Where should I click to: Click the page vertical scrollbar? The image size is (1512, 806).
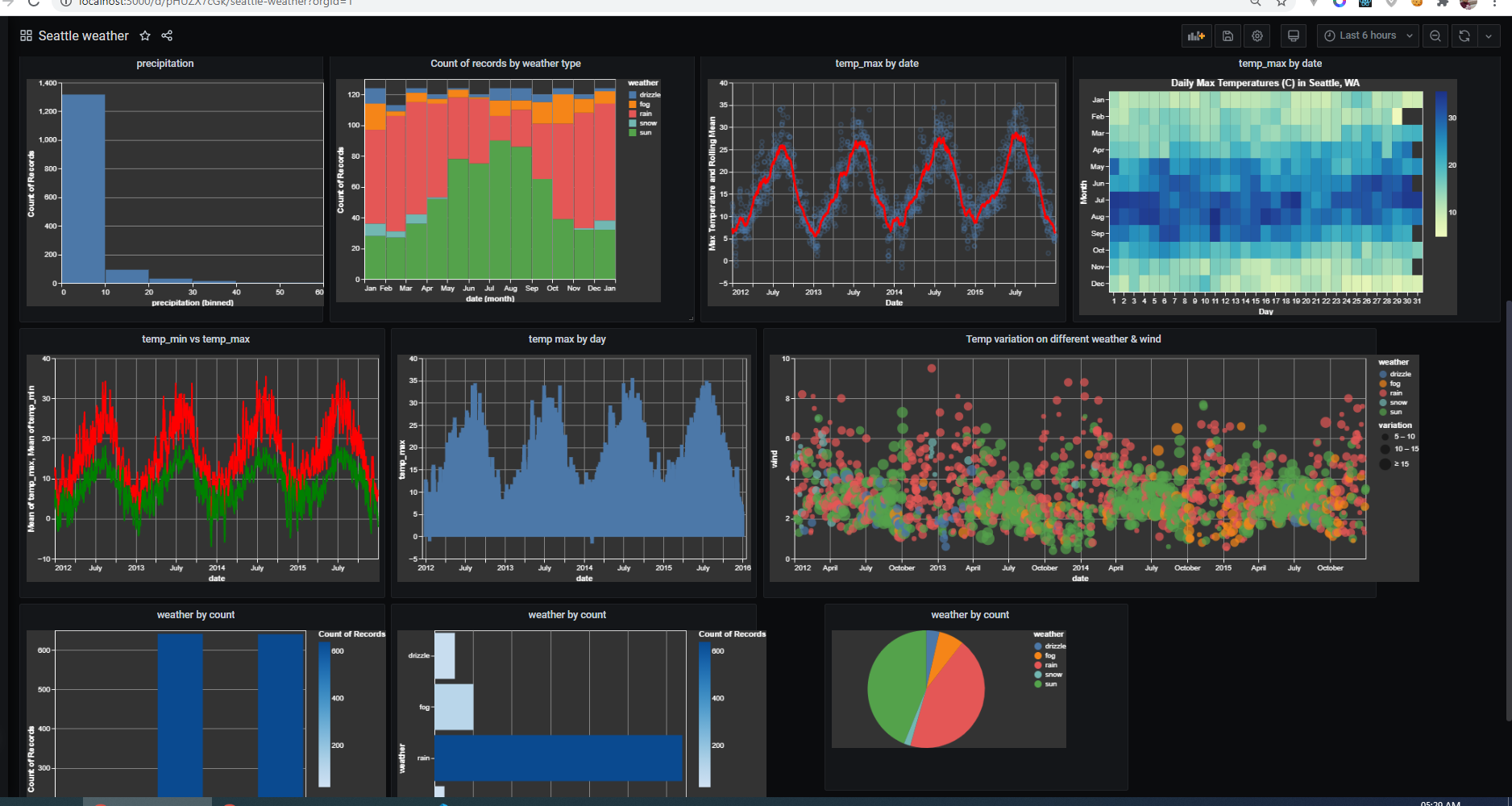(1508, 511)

--

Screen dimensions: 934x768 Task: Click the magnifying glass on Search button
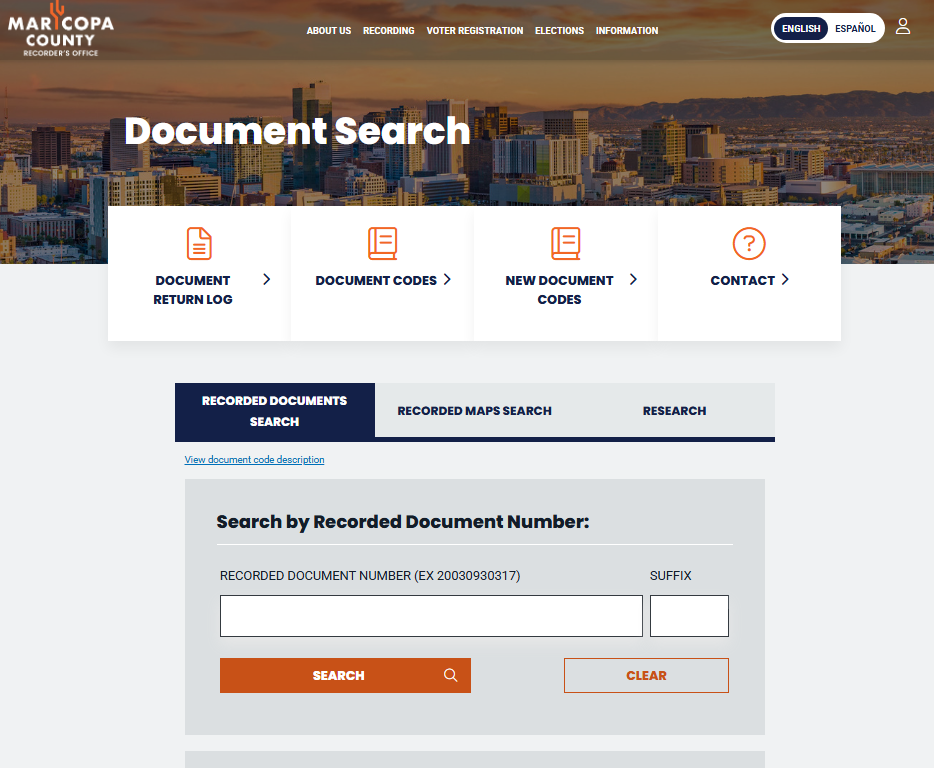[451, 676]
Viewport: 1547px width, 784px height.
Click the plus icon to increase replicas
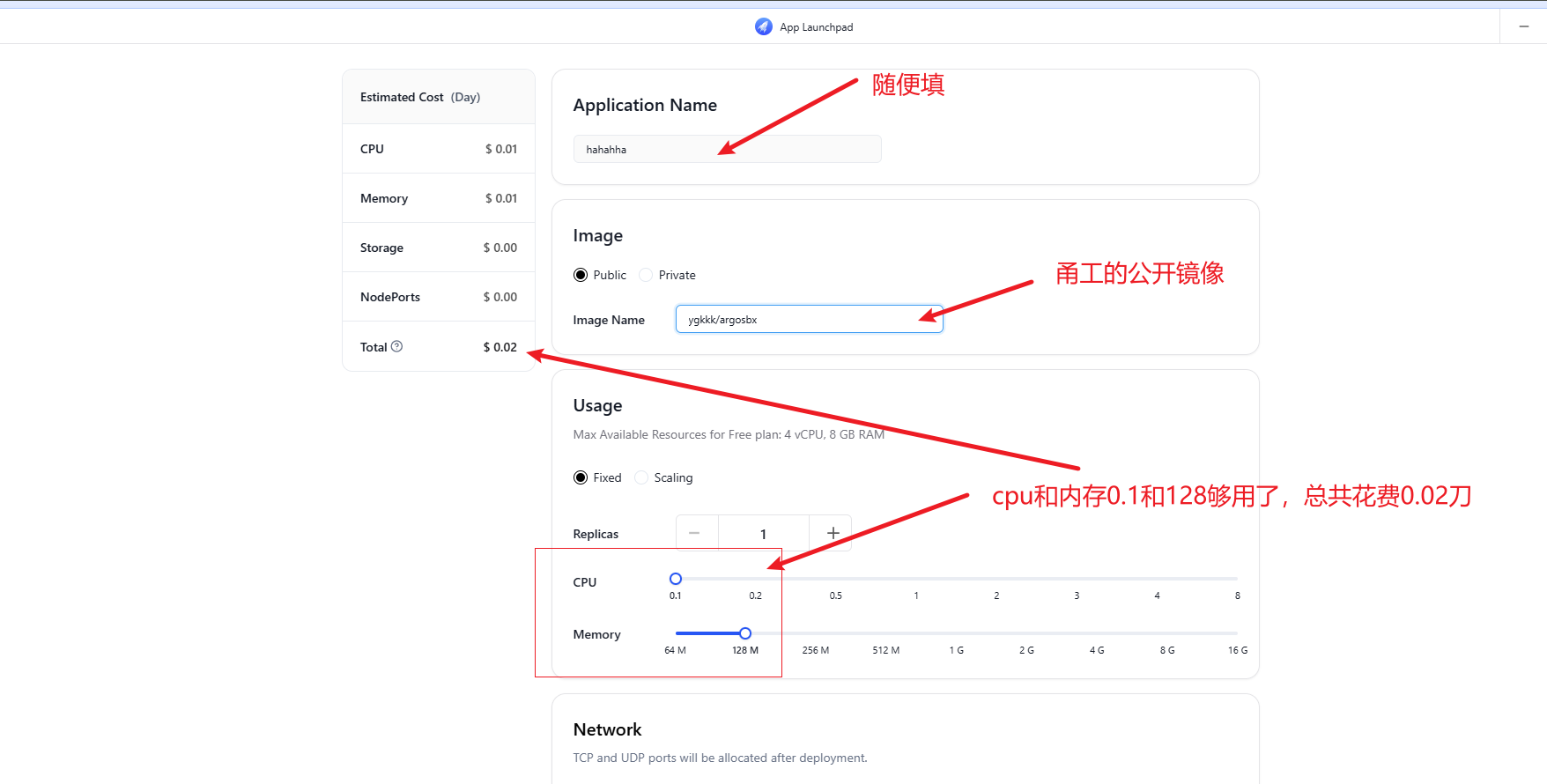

* * *

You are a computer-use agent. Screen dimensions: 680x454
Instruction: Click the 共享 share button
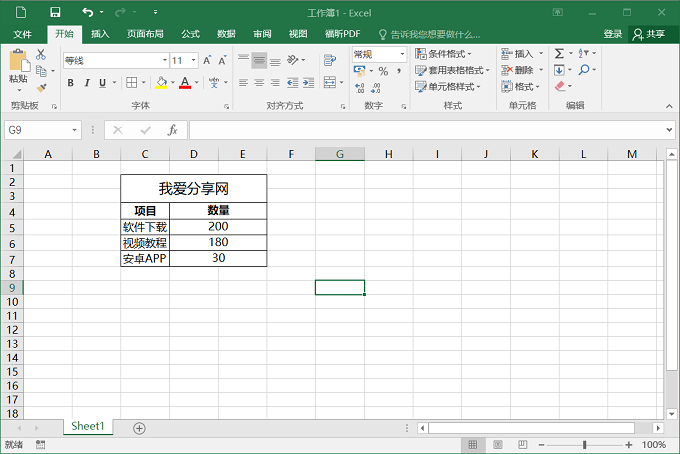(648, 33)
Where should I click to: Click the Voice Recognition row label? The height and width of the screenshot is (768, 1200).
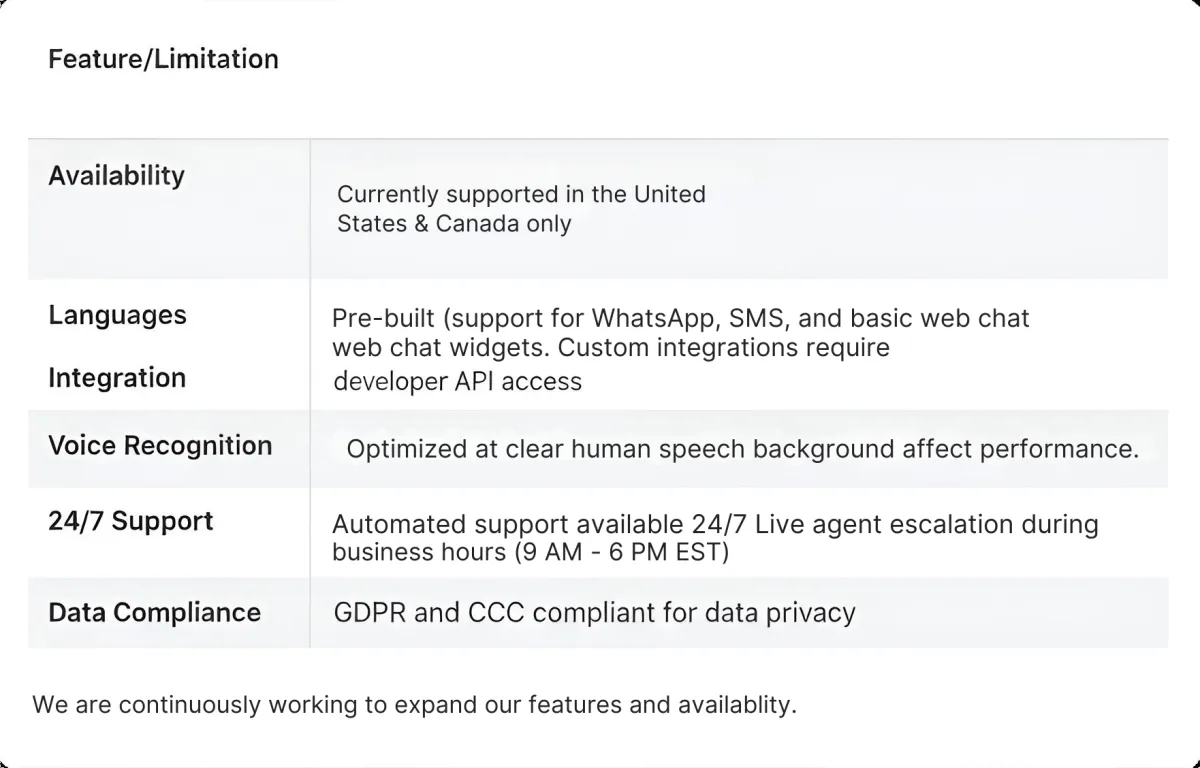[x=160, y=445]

* EXERCISE DESCRIPTION *
Find "Viewport: 1547px width, 784px height." in the entries above and copy that whole line exactly, then each line after it through the line that contains "Click the plus icon to increase replicas".

* SOLUTION *
Viewport: 1547px width, 784px height.
Click the plus icon to increase replicas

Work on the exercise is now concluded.